Comment by xlii

6 months ago

Tried the same, results made me laugh.

Completely clueless. I've seen passing prompts 8 about how it's not in the city I am and yet it tries again and again. My favourite moment was when it started analysing piece of blurry asphalt.

After 6 minutes o3 it was confidently wrong: https://imgur.com/a/jYr1fz1

IMO not-in-US is actually great test if something was in LLMs data and the whole search is a for show.

5 comments

xlii

SamPatt 6 months ago

I'm surprised to hear that. I keep running tests and the results are incredible, not only in the US.

For example, here's a screenshot from a random location I found in Google Street View in Jordan:

https://cdn.jsdelivr.net/gh/sampatt/media@main/posts/2025-04...

And here's o3 nailing it:

https://cdn.jsdelivr.net/gh/sampatt/media@main/posts/2025-04...
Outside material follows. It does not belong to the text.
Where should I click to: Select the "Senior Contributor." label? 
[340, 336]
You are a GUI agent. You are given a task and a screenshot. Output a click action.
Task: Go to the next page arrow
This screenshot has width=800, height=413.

Maybe using Google Street View images, zoomed out, tends to give more useful information? I'm unsure why there's such variance.

lolinder 6 months ago

Perhaps Google Street View is in the training set? These companies have basically scraped everything they can, I don't see any reason to believe they'd draw the line at scraping each other, and GSV is a treasure trove of labeled data.
chatmasta 6 months ago

I’ve had nearly 100% success with vacation photos in Europe, some simple landscapes and some obscured angles of landmarks. And that’s using the free ChatGPT with no CoT.
xlii 6 months ago

IMO the „thought” process is completely fake.
I wanted o3 to succeed so I gave more and more details. Every attempt was approx. 8 minute and it took 1h in total.
The extra input I provided (in order):
- belt of location of width of 40km (results and searches were made outside of the range)
- explicitly stated cities to omit (ignored instruction)
- construction date (wasn’t used in searches)
- OSM amenity (townhall) - streetnumber (it insisted that it’s incorrect and keep giving other result) - at that point there were only 6 results from overpass
- another photo with actual partial name of the city
- 8 minutes later it correlated it found using flag colors in front of the building
As others stated this „thought” process is completely hallucinating. IMO you either fall into bucket or good luck finding it.
On the other hand I decided to tryout Gemini for some personal project and I found responses much better than GPTs. Not about correctness but in „attitude” form.

SamBam 6 months ago

Huh, I've been very impressed. I've given it photos I took in a Nairobi slum, a random non-iconic street in Bath, a closeup of a road in Tuscany, and a small playground in Jakarta, and it got them all perfectly.